* [Texto fornecido]:
+---+

36 TENTAÇÃO E PECADO

PEROLAS DA BIBLIA EXPLICADAS


Tentação. O sentido bíblico de tentação distancia-se do moderno de sedução, desde que significa pôr a pessoa em prova com o elevado objetivo de evidenciar ou melhorar a sua qualidade. 


Deus testa o seu povo, colocando-o em situações que revelam a qualidade de sua fé, para verificar o que está em seu coração, como vemos em Gênesis 22:1 e Êxodo 16:4; 20:20. 


Deus nos testa para nos purificar, assim como o metal é purificado no cadinho do depurador, fortalecendo-nos a paciência e amadurecendo nosso caráter (Sal. 66:10; Zac. 13:9; I Ped, 1:6), Por meio da fidelidade em tempos de provação os homens se tornam "doki moi" (aprovados) aos olhos de Deus (Tiago 1:12; I Cor. 11:19).

+---+

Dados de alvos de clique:

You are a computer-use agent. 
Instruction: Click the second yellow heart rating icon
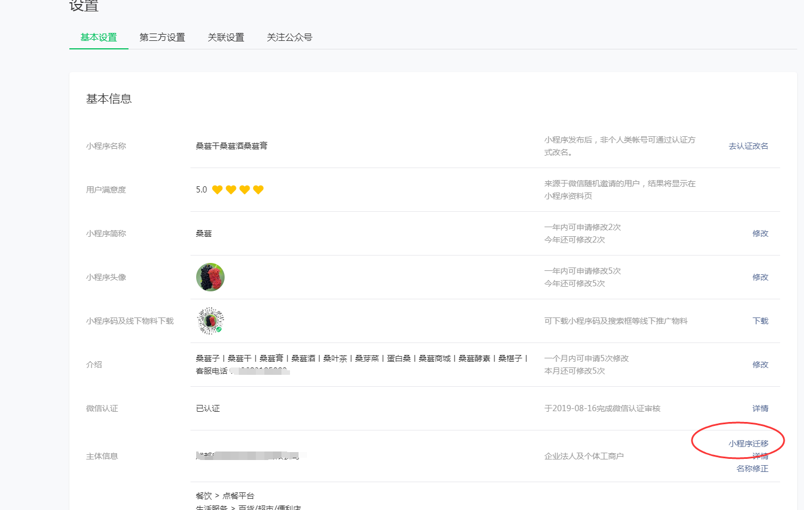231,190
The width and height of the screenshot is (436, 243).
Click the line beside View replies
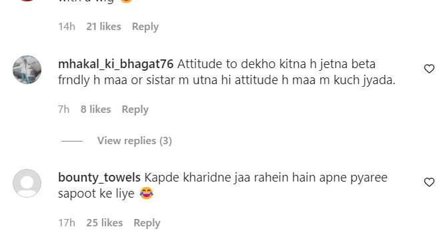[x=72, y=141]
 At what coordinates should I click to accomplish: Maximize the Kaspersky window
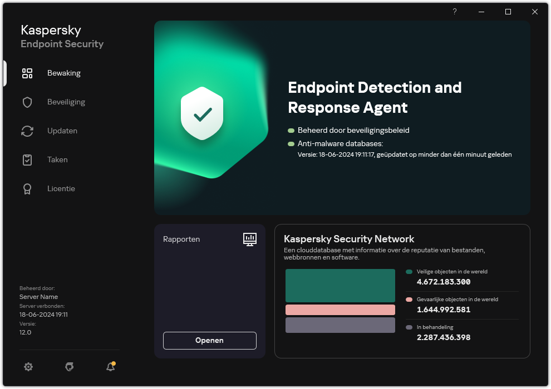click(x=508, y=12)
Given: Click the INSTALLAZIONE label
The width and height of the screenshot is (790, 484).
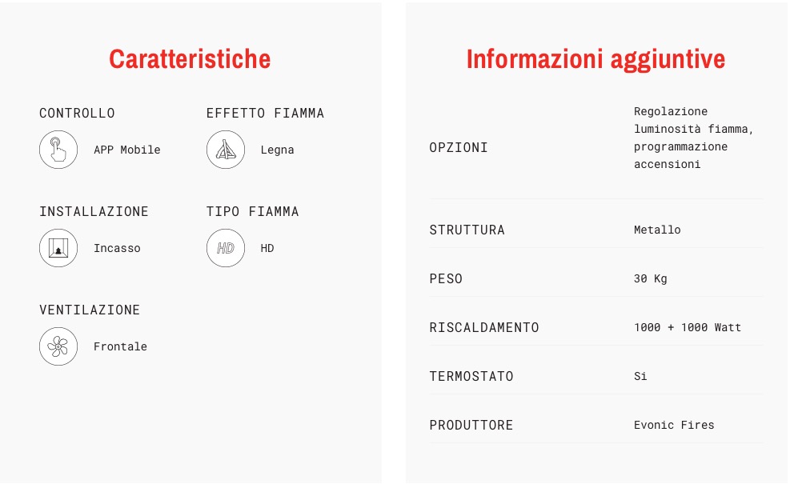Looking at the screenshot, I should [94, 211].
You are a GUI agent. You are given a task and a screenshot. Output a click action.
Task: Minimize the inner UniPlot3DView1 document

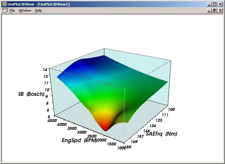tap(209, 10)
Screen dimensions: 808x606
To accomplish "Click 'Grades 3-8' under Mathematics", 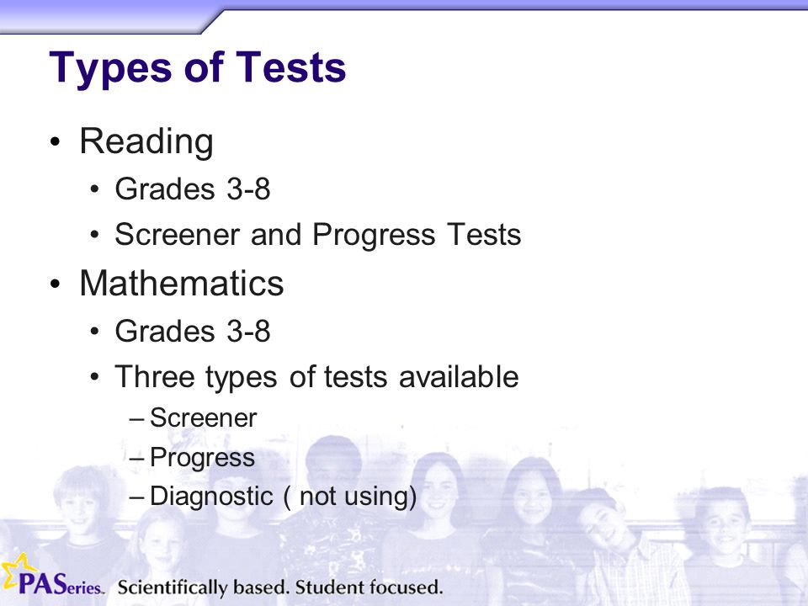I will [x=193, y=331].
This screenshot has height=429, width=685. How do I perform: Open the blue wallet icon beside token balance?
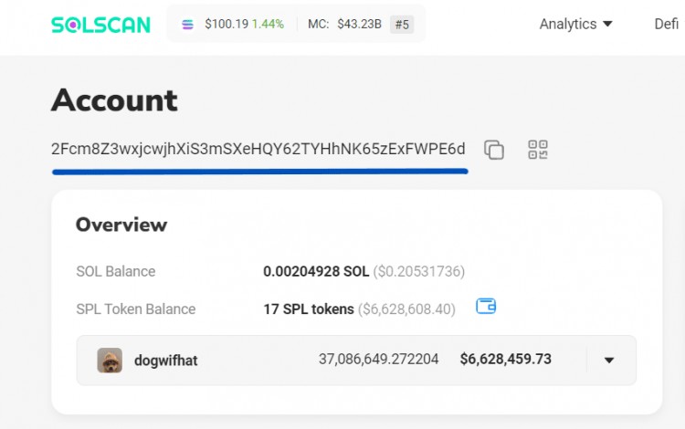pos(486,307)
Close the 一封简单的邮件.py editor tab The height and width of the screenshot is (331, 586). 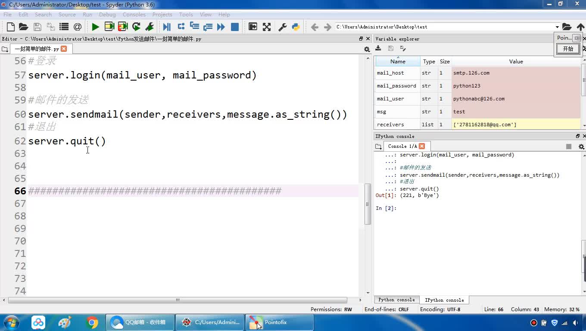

+---+

* [Tarefas a cumprir]:
- A) Copie os registros desde a primeira linha até a linha que contém "[x=72, y=141]", incluindo essa linha, e deixe as imagens de fora.
- B) Dê sequência ao texto sobre tentação e pecado a partir do ponto em que ele para.

* [Conjunto de respostas]:
- A)
You are a computer-use agent. 
Instruction: Click the second yellow heart rating icon
231,190
The width and height of the screenshot is (436, 243).
Click the line beside View replies
[x=72, y=141]

- B)
As tentações são permitidas por Deus (Mat. 4:1; 6:16), mas Ele não consente que sejamos tentados acima do que podemos resistir (I Cor. 10:13). Deus dá ao seu povo a capacitação para resistir à tentação e também para se livrar dela (II Ped. 2:9). 


A tentação é permitida como um teste (Jó 1:9-12; I Ped. 1:17; Tiago 1:2 e 3), porém, de acordo com a teologia bíblica podemos ter uma certeza, este teste sempre visa o nosso bem, nunca é um incitamento para o mal. O desejo que nos impele ao pecado é nosso. De maneira nenhuma poderá ser proveniente de Deus. 

Tentação não ê pecado, pois Cristo foi tentado como nós o somos, mas permaneceu impecável (Heb. 4:15; Luc. 22:28). A tentação somente se torna pecado quando a sugestão para que se pratique o mal é aceita. 

O substantivo grego para tentação πειρασμοϖv (peirasmós) indica qualquer tipo de provação ou tribulação, incluindo a instigação para o pecado. Esta palavra é em pregada 21 vezes, tanto no sentido positivo quanto no negativo. 

Para o comentarista Russell Norman Champlin, as provações nos trazem os seguintes benefícios: 

1º) Promovem a glória de Deus. S. João 11:3-4; 21:8-19. 

2º) Mostram o poder e a fidelidade de Deus. Sal. 34:18-19; II Cor. 4:7-11.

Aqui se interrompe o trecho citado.